Hover for notes: Description warns of potential traffic interception via hijacked edgecast resources.

Fields

  • Records Count: The total number of dangling DNS records detected for the apex domain (e.g., 13), indicating the scale of exposure for cleanup prioritization. A spike suggests widespread misconfigurations from rapid de-provisioning.

  • Record Type: The DNS entry category (e.g., A, CNAME, MX), with counts per type to focus on takeover-prone ones like dangling CNAMEs to SaaS providers.

  • State: The vulnerability status (e.g., unresolved, expired, de-provisioned), indicating exploit readiness—e.g., an expired A record to a nuked IP.

Dangling DNS view

The details view logs specific records with granular attributes for remediation. For clean domains like test.com, it may return zero counts.

It includes subdomain names (e.g., dev.example.com), full record strings, associated IPs/services, and risk flags.

Expand for diffs: Matched de-provisioned resources in red, mitigation steps in green.

Hover entries for expanded information: Exploit paths, update timestamps, and pivot links to external validators.

Use case

Remediate subdomain takeovers, such as CNAMEs to forgotten Azure blobs, which are exploited for credential theft.

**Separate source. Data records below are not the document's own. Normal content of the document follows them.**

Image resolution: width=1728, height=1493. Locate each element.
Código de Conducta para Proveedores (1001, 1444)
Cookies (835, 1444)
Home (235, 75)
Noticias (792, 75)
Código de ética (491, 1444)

Work with Dangling DNS results

The tab enables exports to CSV for DNS panel bulk edits, one-click pivots to Live Scans for current resolutions, or scheduling automated queries (e.g., daily runs). Customize views (e.g., add third-party service columns), save high-risk lists to Draft Feeds for monitoring, or integrate with SIEM for alert spikes on new danglers.

Tips

  • Assess scale by starting with Records Count to triage apex-wide exposure, then drilling into high-count types like CNAMEs.

  • Investigate details by filtering by State for quick wins on expired records, and cross-referencing with external tools for confirmation.

  • Holistic hunt: Layer with Infrastructure Variance to trace ownership changes fueling danglers.